In full and word for word, restate the lines of the listing.

#### Recorded data:
*-*-*

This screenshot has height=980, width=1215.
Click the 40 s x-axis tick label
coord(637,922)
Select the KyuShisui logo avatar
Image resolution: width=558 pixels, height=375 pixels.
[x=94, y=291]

*-*-*

#### Exercise result:
This screenshot has height=980, width=1215.
Click the 40 s x-axis tick label
coord(637,922)
Select the KyuShisui logo avatar
Image resolution: width=558 pixels, height=375 pixels.
[x=94, y=291]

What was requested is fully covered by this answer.